The test that beats all of them: where you buy

Every test above is for catching a fake after it's in front of you. The better protection is not getting handed one in the first place, and that comes down to the source.

Buying from an established dealer, a recognized mint or distributor, or a reputable auction house that stands behind its sales is the single biggest thing you can do to avoid counterfeits, because those sellers have their own reputation on the line and their own verification upstream. The risk concentrates in unvetted private sales, a stranger's listing, a too-good deal from an account with no history, a cash handoff with no recourse. That's where the convincing fakes go to find someone who didn't check. So vet the seller as carefully as you vet the coin, and be most suspicious exactly when the price seems too good, because that's the bait.

The honest bottom line

No single home test is foolproof, especially on gold. But stacked together, weight and size against spec, the magnet slide, the ping, the look of the details, they catch the overwhelming majority of fakes for free, and they tell you fast when something needs a closer look. For anything large, verify with an instrument or a professional, and always weigh the source.
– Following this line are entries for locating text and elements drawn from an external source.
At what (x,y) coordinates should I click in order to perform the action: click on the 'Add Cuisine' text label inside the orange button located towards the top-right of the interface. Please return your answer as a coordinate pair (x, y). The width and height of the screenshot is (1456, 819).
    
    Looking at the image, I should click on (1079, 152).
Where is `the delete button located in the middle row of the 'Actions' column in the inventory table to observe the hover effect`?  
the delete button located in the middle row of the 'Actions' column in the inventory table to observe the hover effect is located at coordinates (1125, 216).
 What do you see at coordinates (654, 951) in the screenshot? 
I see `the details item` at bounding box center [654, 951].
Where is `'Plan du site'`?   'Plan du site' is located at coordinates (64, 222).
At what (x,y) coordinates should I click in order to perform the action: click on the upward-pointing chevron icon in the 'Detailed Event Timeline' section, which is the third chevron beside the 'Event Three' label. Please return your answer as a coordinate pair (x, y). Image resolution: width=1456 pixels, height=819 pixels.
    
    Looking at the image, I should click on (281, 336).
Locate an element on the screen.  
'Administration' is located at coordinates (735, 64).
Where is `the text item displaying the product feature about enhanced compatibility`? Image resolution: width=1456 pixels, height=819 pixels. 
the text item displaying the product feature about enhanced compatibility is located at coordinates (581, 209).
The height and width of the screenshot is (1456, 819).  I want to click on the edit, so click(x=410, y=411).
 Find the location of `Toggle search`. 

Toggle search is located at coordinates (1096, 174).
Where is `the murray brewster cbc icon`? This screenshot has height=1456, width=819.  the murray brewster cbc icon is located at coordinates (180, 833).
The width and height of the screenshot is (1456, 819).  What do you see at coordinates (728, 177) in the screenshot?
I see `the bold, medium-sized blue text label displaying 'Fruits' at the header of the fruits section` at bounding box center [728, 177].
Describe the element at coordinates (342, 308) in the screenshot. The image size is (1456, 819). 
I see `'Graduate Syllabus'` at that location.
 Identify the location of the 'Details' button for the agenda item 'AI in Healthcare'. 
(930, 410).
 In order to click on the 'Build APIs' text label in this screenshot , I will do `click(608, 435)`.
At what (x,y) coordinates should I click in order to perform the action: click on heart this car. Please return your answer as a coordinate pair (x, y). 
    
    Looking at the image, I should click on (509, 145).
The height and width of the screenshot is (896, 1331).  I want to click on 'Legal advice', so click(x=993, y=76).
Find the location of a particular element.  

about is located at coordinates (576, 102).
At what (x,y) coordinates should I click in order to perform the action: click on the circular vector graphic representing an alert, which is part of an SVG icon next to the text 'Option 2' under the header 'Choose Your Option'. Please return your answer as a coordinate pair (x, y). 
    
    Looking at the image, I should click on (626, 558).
And to be clear about what this site does and doesn't do: BullionBidder tells you whether the price is fair, the all-in cost against melt and dealer retail. It does not verify that the metal is real. That part is the work above, and it pays to do it every time. (Here's the glossary if any of the pricing terms are new.)

This isn't professional authentication advice, and a determined forger can defeat any one test. When a purchase is large enough that being wrong would hurt, get it verified by a professional before you pay.